The authors delineate several significant contributions:

  1. Problem Formulation: The paper pioneers the formalization of identifying diverse personal information categories within images, moving beyond text-based privacy concerns. It establishes the first model for Privacy Attribute Prediction that extends to user-specific privacy risk estimation.
  2. Dataset Collection: A novel dataset comprising 22,167 images annotated with 68 privacy attributes was curated. This dataset facilitates the training and evaluation of privacy risk prediction models, embodying a critical resource for future research.
  3. User Study on Privacy Preferences: Through an extensive user paper, the paper analyzes the variability of users' privacy preferences regarding visual content. The response data reveal diverse user attitudes toward different privacy attributes, underscoring the necessity for personalized privacy assessments.
  4. Privacy Risk Prediction Models: The research introduces models that predict user-specific privacy risks from images based on identified visual attributes, often surpassing human judgments in accuracy. The models consider individual users' privacy preferences, enabling precise risk estimations for specific images.
  5. Human vs. Machine Analysis: The paper concludes by contrasting the efficacy of the proposed models against human judgments. Findings indicate that the models developed can outperform users in adhering to their stated privacy preferences when assessing image content.

Results and Implications

The numerical results presented illustrate the efficacy of the proposed frameworks. The Privacy Attribute Prediction model achieves a Class-based Mean Average Precision (C-MAP) of 47.45 using ResNet-50 features, marking a notable performance given the complexity of the task. Moreover, the end-to-end model for privacy risk scoring, referred to as PR-CNN, demonstrates superior performance in estimating high-risk images, evidenced by higher recall in identifying images that violate privacy considerably.

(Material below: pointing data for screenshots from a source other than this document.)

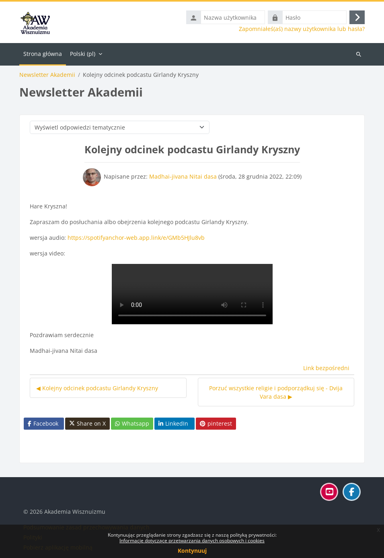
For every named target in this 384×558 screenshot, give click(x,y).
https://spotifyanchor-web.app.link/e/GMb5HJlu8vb (136, 237)
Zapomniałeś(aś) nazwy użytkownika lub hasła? (302, 29)
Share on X (87, 424)
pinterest (216, 423)
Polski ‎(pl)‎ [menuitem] (82, 54)
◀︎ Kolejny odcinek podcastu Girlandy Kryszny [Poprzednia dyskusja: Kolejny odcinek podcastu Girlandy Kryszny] (97, 388)
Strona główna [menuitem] (42, 54)
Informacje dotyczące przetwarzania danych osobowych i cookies (192, 540)
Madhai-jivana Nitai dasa (183, 176)
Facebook (43, 423)
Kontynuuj (192, 550)
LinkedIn (173, 423)
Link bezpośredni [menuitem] (326, 368)
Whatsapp (132, 423)
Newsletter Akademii (47, 74)
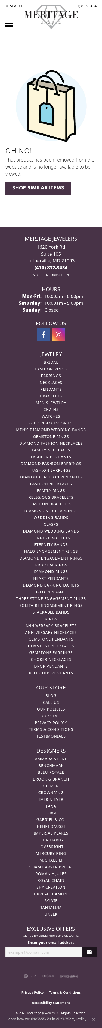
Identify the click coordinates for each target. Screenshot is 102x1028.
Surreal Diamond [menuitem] (51, 893)
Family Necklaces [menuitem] (51, 450)
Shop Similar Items (38, 188)
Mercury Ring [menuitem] (51, 853)
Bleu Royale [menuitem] (51, 772)
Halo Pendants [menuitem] (51, 591)
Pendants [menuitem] (50, 389)
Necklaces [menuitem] (51, 382)
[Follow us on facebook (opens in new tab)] (43, 334)
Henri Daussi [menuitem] (51, 826)
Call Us (51, 702)
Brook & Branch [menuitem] (51, 779)
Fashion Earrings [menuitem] (50, 470)
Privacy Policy (51, 722)
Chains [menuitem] (50, 409)
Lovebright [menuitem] (51, 846)
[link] (84, 6)
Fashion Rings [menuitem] (51, 368)
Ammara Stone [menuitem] (51, 758)
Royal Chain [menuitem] (51, 880)
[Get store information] (51, 275)
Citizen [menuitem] (51, 785)
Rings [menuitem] (51, 618)
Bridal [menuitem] (51, 362)
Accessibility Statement (51, 1002)
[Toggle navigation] (9, 25)
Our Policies (51, 709)
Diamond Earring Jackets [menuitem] (51, 585)
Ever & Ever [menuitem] (51, 799)
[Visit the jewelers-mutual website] (69, 976)
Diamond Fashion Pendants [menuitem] (51, 477)
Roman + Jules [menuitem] (50, 873)
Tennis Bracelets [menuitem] (51, 537)
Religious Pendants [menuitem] (51, 672)
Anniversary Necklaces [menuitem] (51, 632)
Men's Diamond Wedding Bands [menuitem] (51, 429)
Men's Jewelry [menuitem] (51, 402)
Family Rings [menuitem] (51, 490)
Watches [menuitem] (51, 416)
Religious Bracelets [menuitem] (51, 497)
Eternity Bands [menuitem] (51, 544)
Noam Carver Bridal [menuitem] (51, 866)
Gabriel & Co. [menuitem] (51, 819)
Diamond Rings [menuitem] (51, 571)
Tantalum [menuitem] (51, 907)
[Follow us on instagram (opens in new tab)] (58, 334)
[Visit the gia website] (30, 976)
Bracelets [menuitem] (51, 396)
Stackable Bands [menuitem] (50, 612)
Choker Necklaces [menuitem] (51, 659)
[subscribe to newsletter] (89, 952)
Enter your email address (51, 942)
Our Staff (51, 715)
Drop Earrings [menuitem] (51, 564)
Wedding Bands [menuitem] (51, 517)
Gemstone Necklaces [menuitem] (51, 645)
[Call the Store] (51, 267)
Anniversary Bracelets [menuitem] (51, 625)
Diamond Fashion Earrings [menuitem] (51, 463)
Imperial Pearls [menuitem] (50, 833)
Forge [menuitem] (51, 812)
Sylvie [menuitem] (50, 900)
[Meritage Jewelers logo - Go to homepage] (51, 17)
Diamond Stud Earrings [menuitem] (51, 510)
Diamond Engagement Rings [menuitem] (51, 558)
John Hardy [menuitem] (51, 839)
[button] (14, 6)
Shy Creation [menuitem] (51, 887)
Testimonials (51, 736)
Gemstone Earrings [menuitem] (51, 652)
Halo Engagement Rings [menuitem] (51, 551)
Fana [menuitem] (51, 806)
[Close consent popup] (93, 1019)
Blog (50, 695)
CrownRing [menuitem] (51, 792)
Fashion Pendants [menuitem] (51, 456)
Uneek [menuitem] (51, 914)
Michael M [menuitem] (50, 860)
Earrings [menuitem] (51, 375)
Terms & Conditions (51, 729)
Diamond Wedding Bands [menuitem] (51, 531)
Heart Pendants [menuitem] (51, 578)
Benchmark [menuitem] (51, 765)
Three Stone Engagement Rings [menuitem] (51, 598)
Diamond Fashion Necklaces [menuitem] (50, 443)
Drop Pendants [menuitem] (51, 666)
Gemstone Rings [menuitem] (51, 436)
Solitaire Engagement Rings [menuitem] (51, 605)
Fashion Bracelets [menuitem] (51, 504)
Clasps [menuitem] (51, 524)
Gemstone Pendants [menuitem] (51, 639)
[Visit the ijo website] (48, 976)
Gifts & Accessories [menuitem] (51, 423)
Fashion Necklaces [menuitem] (51, 483)
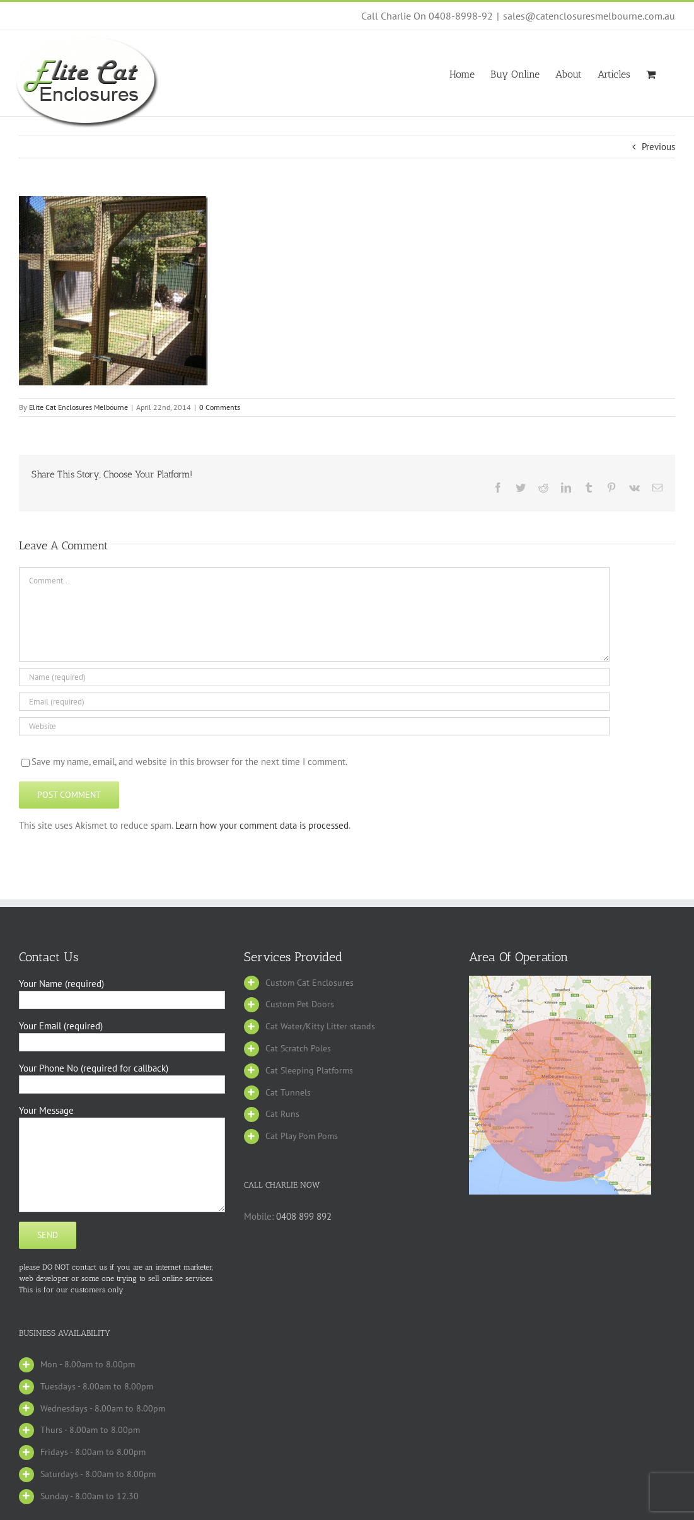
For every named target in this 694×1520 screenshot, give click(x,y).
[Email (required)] (314, 702)
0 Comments (219, 407)
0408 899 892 (304, 1216)
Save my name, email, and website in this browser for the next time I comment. (189, 762)
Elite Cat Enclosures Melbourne (78, 407)
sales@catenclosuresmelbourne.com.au (589, 15)
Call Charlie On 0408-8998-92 (427, 15)
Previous (658, 147)
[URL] (314, 726)
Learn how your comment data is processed (262, 825)
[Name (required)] (314, 677)
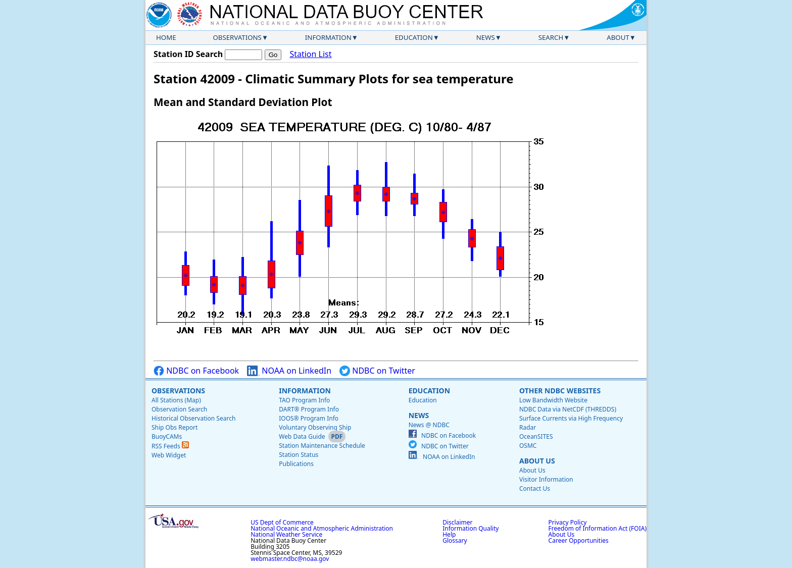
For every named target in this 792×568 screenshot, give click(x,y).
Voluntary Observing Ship (315, 427)
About (618, 37)
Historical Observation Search (193, 418)
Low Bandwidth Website (553, 400)
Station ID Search (188, 54)
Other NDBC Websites (560, 390)
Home (166, 37)
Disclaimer (457, 522)
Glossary (454, 540)
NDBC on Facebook (196, 371)
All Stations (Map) (176, 400)
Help (449, 534)
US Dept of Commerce (282, 522)
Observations (237, 37)
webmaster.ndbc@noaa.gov (290, 558)
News (485, 37)
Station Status (298, 454)
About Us (537, 461)
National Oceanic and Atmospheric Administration (322, 528)
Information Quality (470, 528)
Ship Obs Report (174, 427)
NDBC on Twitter (377, 371)
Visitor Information (546, 479)
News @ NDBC (429, 425)
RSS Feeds (170, 446)
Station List (310, 54)
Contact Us (534, 488)
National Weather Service (286, 534)
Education (414, 37)
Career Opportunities (579, 540)
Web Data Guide (302, 436)
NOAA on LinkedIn (289, 371)
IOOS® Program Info (308, 418)
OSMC (527, 445)
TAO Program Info (304, 400)
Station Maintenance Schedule (322, 445)
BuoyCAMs (167, 436)
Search (551, 37)
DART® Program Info (309, 409)
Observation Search (179, 409)
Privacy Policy (568, 522)
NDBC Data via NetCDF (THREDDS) (567, 409)
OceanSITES (536, 436)
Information (328, 37)
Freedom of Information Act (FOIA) (598, 528)
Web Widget (169, 455)
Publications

The paper's findings have potential practical implications for online platforms and device manufacturers seeking to integrate automated privacy feedback systems. This could lead to enhanced user experiences where the inadvertent sharing of sensitive information is minimized without excessive reliance on user intervention.

Future Directions

The implications of extending privacy prediction to the visual domain are profound, suggesting several avenues for future research:

  • Integration with Real-Time Applications: The development of real-time privacy feedback systems could be explored, where users receive immediate alerts before sharing potentially sensitive images.
  • Exploration of Additional Cues: Further studies might consider integrating other context-specific information or multimodal data to enhance the robustness of privacy risk predictions.
  • Improvement of Model Interpretability: As with many AI-driven models, interpretability remains a concern; future work could focus on making the model predictions more transparent to end-users.

Conclusion

The paper "Towards a Visual Privacy Advisor" contributes a vital perspective to the ongoing discourse on privacy in the digital age. By advancing our understanding of privacy risks inherent in image sharing, the paper not only addresses immediate technical challenges but also establishes a foundation for more user-centric privacy tools. As digital interactions continue to evolve, such research will be indispensable in promoting responsible sharing practices and safeguarding personal information.